How much heat are you talking about? While wood is not considered a good
insulator, it will block heat and if not vented properly cause quite a
buildup. More of a design consideration that a material choice.
Its actually going to house a PC.
The design currently has 2 intake fans on the side, 2 outs on th other
side and a blow hole on the top. DVD etc drives will be mounted
externally. The primary objective is to keep the cpu cool, I figured if
I could prevent the wood from retaining heat that would help drop the
inside temperature. Using persex in the same configuration, the internal
temp is about 31c, the cpu temp 47-55c. With the new setup I want to
reduce the cpu temperature to below 45c.
A fellow on tv last evening was building a PC to go into a Hummer. He had
vibration to deal with, but also a big heat load, since his customer lives
in the desert of the western US. He was using a heat transfer system with
a radiator not unlike an air conditioning system would use.

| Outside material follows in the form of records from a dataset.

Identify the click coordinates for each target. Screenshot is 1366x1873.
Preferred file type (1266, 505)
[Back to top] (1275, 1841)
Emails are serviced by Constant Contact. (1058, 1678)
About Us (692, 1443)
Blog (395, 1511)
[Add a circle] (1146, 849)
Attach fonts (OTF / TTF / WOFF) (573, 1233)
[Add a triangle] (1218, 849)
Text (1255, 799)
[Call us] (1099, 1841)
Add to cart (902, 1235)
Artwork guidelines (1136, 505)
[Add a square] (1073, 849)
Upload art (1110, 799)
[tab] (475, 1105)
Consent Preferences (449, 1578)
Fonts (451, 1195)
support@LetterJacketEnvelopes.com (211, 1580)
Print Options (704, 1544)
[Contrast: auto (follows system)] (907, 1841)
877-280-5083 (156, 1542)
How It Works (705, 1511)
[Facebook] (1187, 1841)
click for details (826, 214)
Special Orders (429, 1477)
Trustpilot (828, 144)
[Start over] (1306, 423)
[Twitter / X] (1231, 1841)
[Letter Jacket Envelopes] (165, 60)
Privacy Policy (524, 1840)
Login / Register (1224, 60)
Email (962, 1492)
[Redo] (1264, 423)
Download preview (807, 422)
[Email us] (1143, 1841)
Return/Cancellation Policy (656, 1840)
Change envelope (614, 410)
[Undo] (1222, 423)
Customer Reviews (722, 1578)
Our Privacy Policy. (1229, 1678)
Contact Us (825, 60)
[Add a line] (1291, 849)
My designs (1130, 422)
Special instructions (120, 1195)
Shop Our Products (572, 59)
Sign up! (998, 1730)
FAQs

PC gamers are always looking for ways to make their systems run faster,
cooler and more reliably. Since they often bump the clock rates for
additional performance, they follow the latest cooling techniques. Check
out some of the web sites catering to their needs, and see if you can find
some ideas there.
The choice of wood is the least of your problems. I'd use walnut, because
I like the way it looks, and I have a bunch of it.
For those are really worried about CPU heat, for get fans. I suggest
liquid cooling. Anyone with a spare $5150 for a computer might try the
Voodoo f:5 Rage:
No fans at all. I have no idea how it would deal with vibration, but
I'd bet the company would work something out.

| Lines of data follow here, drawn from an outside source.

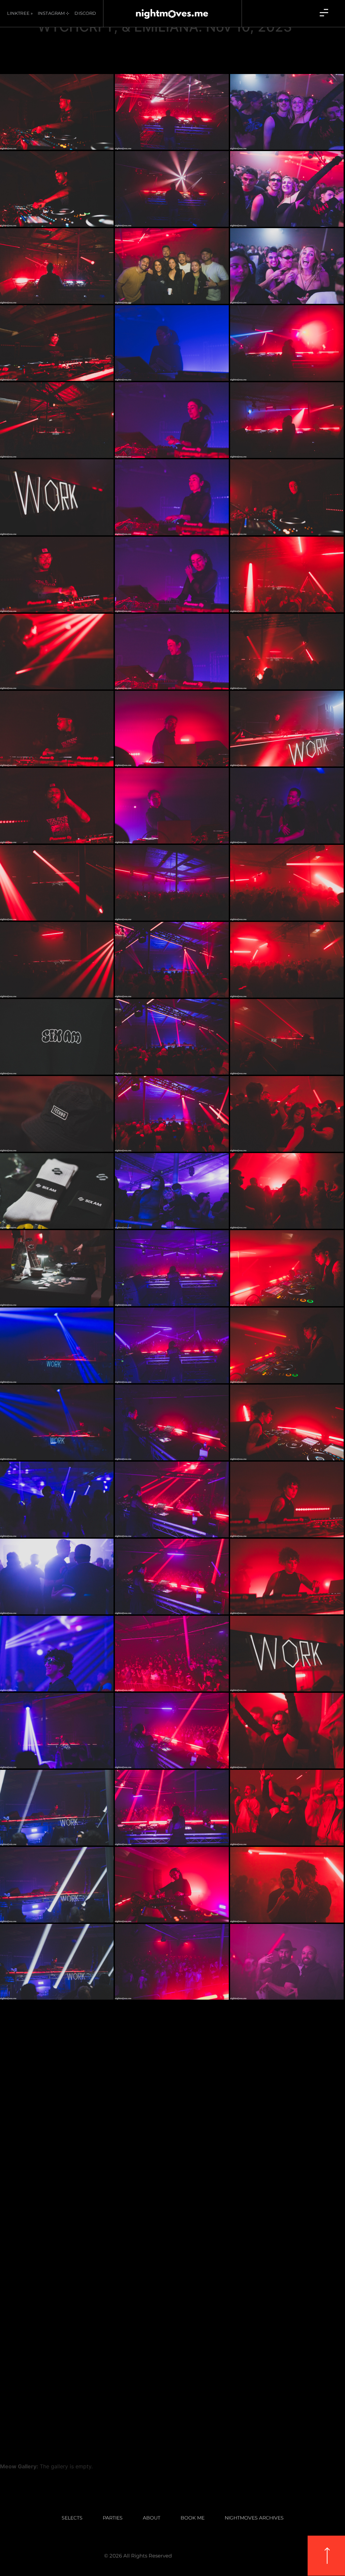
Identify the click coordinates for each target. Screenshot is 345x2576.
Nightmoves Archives (254, 2518)
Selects (72, 2518)
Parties (113, 2518)
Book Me (193, 2518)
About (151, 2518)
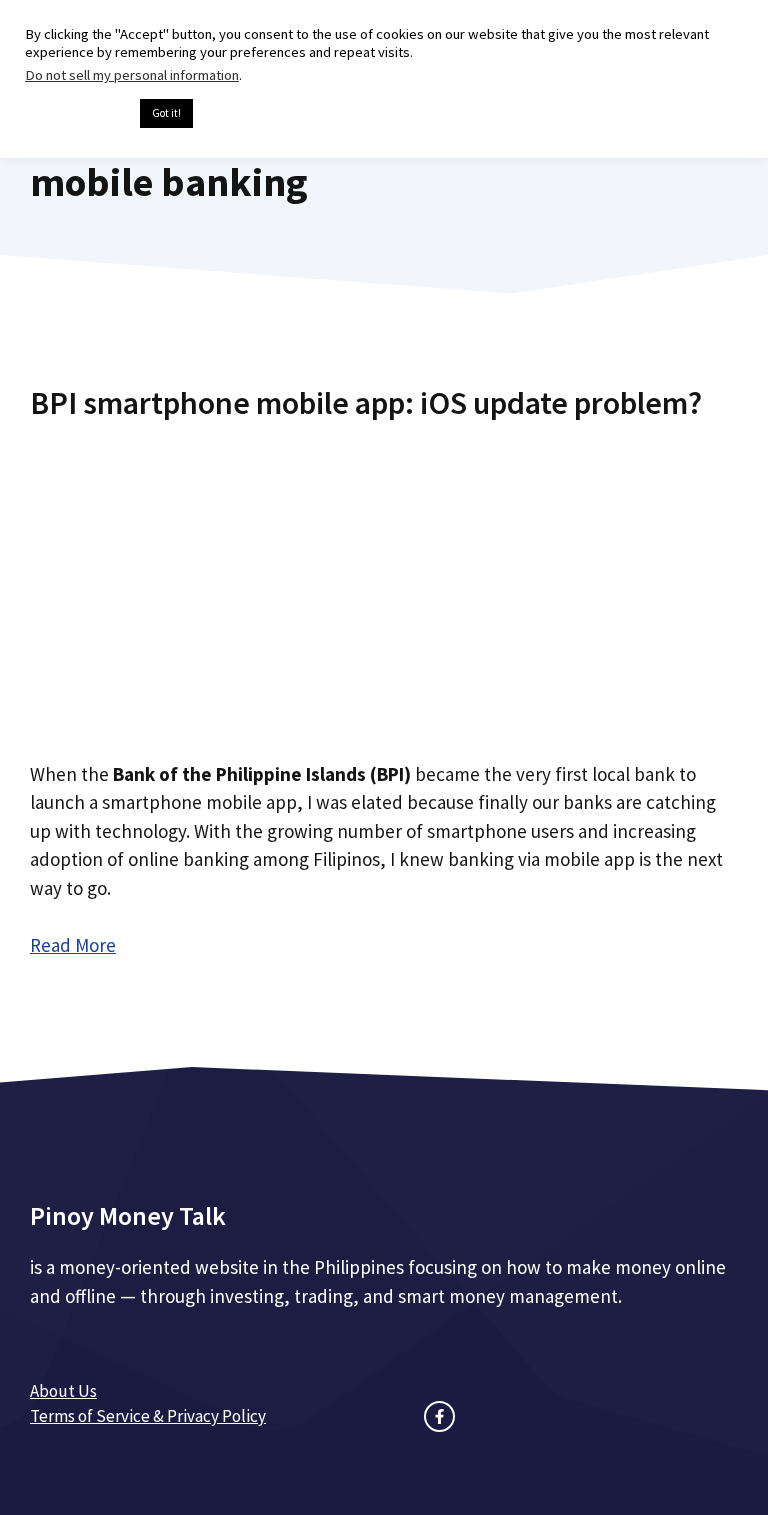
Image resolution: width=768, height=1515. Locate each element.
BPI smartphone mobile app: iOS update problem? (366, 403)
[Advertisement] (384, 583)
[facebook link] (439, 1416)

Water cooling is a little too expensive really, it wouldbe nice, But I
dont want to rely on it. If the pump should fail, not only do you have
fried componants, but the heat increase would likely cause the water to
expand and leak from the pipes resulting in some nasty electrical stuffs ;P
Ill be using 5 case fans with automatic controlling units and advanced
cpu heatsinks, ram/chip coolers etc etc, but I wanted to make sure I
covered everything :P
I have plans to build a mockup and chuck a smoke bomb in to check the
thermodynamics. I was just concerned incase the wood insulated the heat
and increase the internal temperature. The reason I ask about woods, is
that I would assume softwood, being less dense, would insult the heat
better than hardwood, and you, being the woodworking people ;), are the
best people to ask :D
Wood never insulted nobody... :)
There's virtually no difference in heat transfer characteristics by
species, and certainly not enough in the type of application you're
looking at to be worth worrying about.
I don't think Voodoo uses water. And I haven't heard any rumors about
pump failure or other problems. They don't even use CPU fans. But,
you're right, it is pricey as all get out.

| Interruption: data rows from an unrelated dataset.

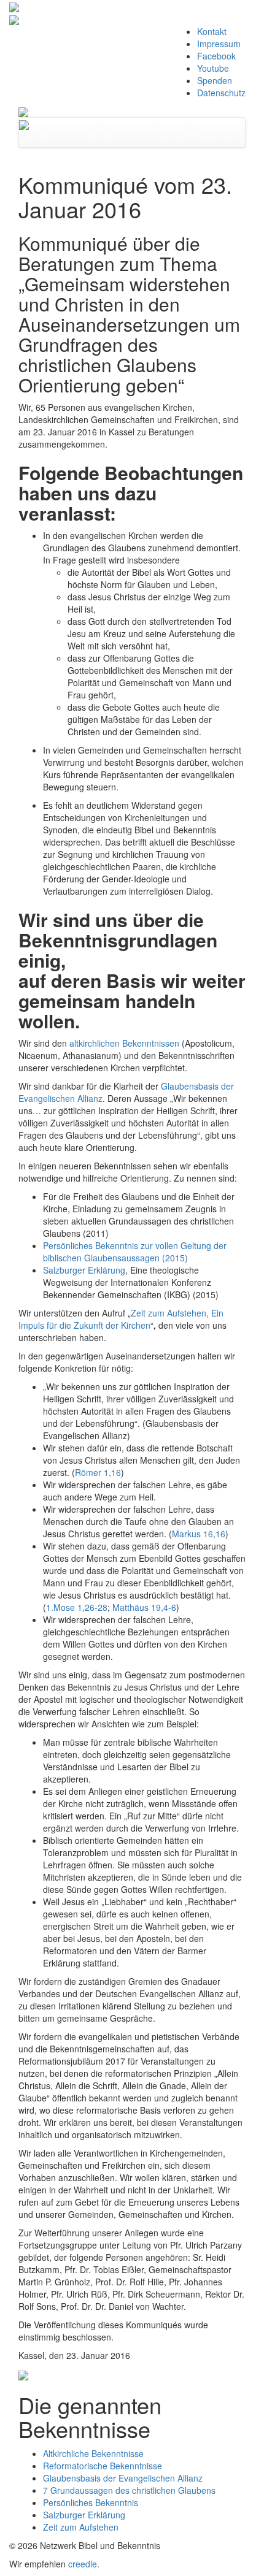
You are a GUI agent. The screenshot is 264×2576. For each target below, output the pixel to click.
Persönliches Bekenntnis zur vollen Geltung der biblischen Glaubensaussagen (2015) (135, 1251)
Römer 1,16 (98, 1472)
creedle (82, 2564)
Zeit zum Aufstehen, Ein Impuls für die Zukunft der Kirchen (120, 1319)
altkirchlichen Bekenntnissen (124, 1043)
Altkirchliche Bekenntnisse (93, 2453)
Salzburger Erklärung (84, 1270)
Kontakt (212, 31)
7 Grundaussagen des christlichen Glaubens (129, 2490)
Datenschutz (221, 92)
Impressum (219, 43)
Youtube (213, 68)
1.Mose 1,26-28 (76, 1607)
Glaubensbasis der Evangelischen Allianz (123, 2478)
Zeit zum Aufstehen (80, 2527)
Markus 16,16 (198, 1533)
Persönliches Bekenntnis (90, 2502)
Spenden (214, 80)
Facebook (216, 56)
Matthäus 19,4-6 (144, 1607)
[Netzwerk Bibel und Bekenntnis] (23, 111)
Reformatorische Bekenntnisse (102, 2465)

I don't know if a smoke bomb would check thermodynamics, but you should
get a good idea of air flow that way. I'd try that, and I'd see about
getting a small electric heater inside the mock-up (outdoors, of
course) to raise the temperature a bit. Find an old metal case to
check. Then check the wood case mock up. With good air flow and a
potful of fans, you should be OK.
I'm sure that the difference of heat transmission between wood species
is measureable, for someone with some fancy equipment. for practical
purposes, consider all wood to be an insulator. as long as you get
good airflow through the case you should be fine.
In the olds days(1950,s and early 60's ) the high-end hi fi makers used
cherry,my dad still has one in his living room (a 245watt amp and turner).
just make sure you put in ventilation and a brushless fan.
I can advise you or give you advice. Which would you prefer? ;)
ALL wood insulates well. The fix is to add acouplethree 2"
diameter holes in the back of the unit both top and bottom.
This lets hot air out the top and cool air in the bottom,
cooling the unit. Most entertainment centers have this.
Don't stain it. Use red wood, like padauk, purpleheart or jarrah.
All are fairly hard and dense. Use www.woodfinder.com to search
for these woods in your area.
All finish will add some insulative properties but finishes both
inside and out are a necessity. With the air holes, you're covered.